There’s a long wait for a table at Janibelle’s tonight but the older couple sitting outside doesn’t seem to mind. The word is out it’s their 55th wedding anniversary, and they’re passing the time taking congratulations.
My wife and I offered our wishes and were thanked with kind smiles and a hearty handshake – a firm grip for a man in his eighties – but there was no effort on their part to rise. No pretense of it, either, to which we would have said, “Oh, don’t get up.”
They sat, comfortably past the point in their lives where they need to worry about such decorum.
In the time it takes to drain an Old Fashioned, we heard their story:
He was forty-something years in whatever industry. The work came and went so there were lean years and lots of uncertainty. She had a career, too, but it was in segments – when she wasn’t working, she was working as a stay-at-home parent.
They raised five kids, and lost one to a war – a pain I cannot imagine. Some of them did well and some of them struggled. They’re all settled now but you never stop worrying about your children.
There was the time she found the lump, his heart attack, their first grandchild born to their daughter who was not yet out of high school.
Great, crashing waves, all now far astern.
They are veterans.
My own marriage turned thirteen this week, a pleasing accomplishment that doesn’t happen on its own. It takes patience and hard work and an awful lot of forgiveness, and that’s just her part.
After thirteen years, we feel like veterans, too.
She gets this way sometimes, or maybe it’s me, but I don’t panic anymore. I just listen if she wants to talk but I don’t make her. Be patient. Maybe get some flowers – a good move for rookies and veterans the same.

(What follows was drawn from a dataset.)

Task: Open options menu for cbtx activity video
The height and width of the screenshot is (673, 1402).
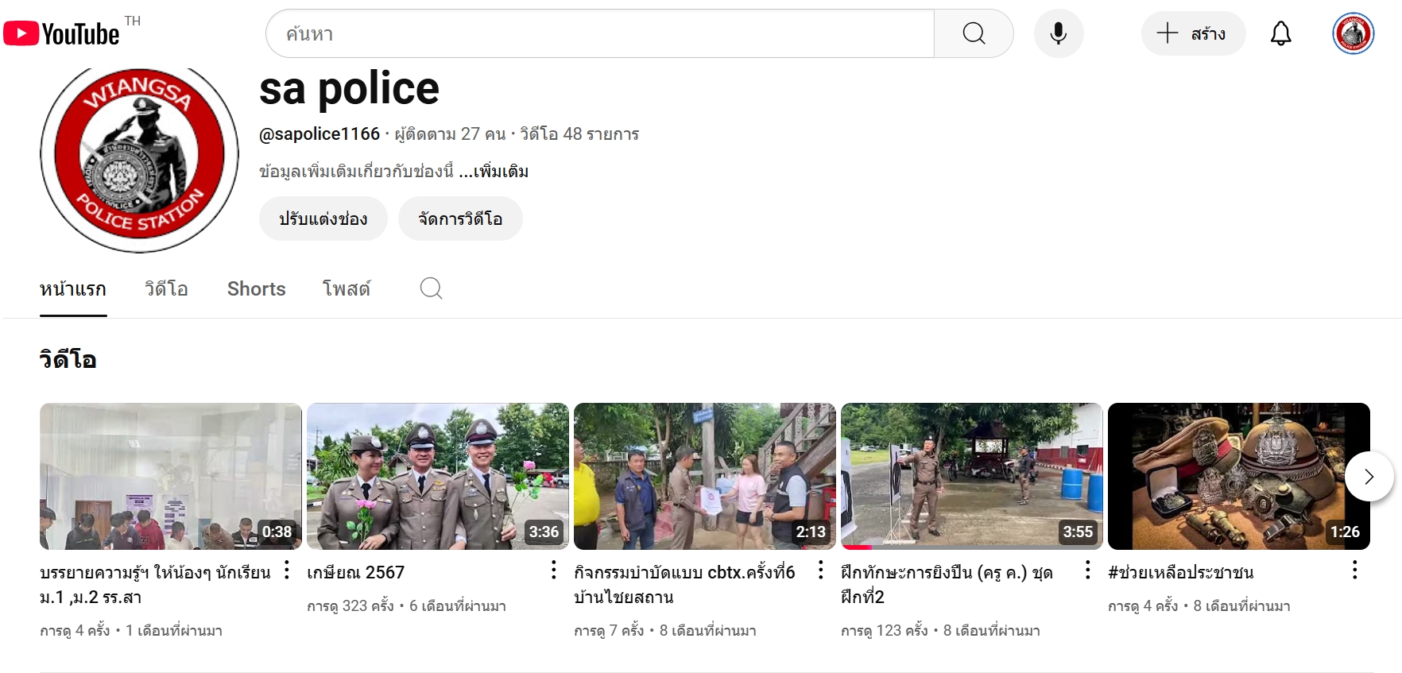Action: pyautogui.click(x=820, y=570)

Mothers are beautiful and children are beautiful but childbirth is a medical procedure and there are parts of it that can’t be unseen. When we were younger the mark of an established relationship was the ability to fart in front of each other without it being a big deal. Now we’ve given birth together – twice – and still want to hang out.
We’ve figured a few things out about each other, ridden our little boat over our own formidable waves, so we feel like veterans.
Only we’re not really veterans. Not yet. There’s still a long row to hoe.
“The length of our days is seventy years – or eighty if we have the strength; yet their span is but trouble and sorrow,” says the Psalmist. “They quickly pass, and we fly away.”
But if you’re lucky – and I am – the Lord places in your life a remarkable partner.
Mine is faithful and ferociously loyal. She works tirelessly keeping our little family moving forward. Her blue eyes and beguiling smile still brighten the room. She reads interesting books and thinks interesting thoughts and though I’ve known her more than half my life, she still surprises me. She supports me in my darkest moments. She makes me laugh. She is my best friend.
It doesn’t matter if the road before us is long and steep. Together we are equal to it.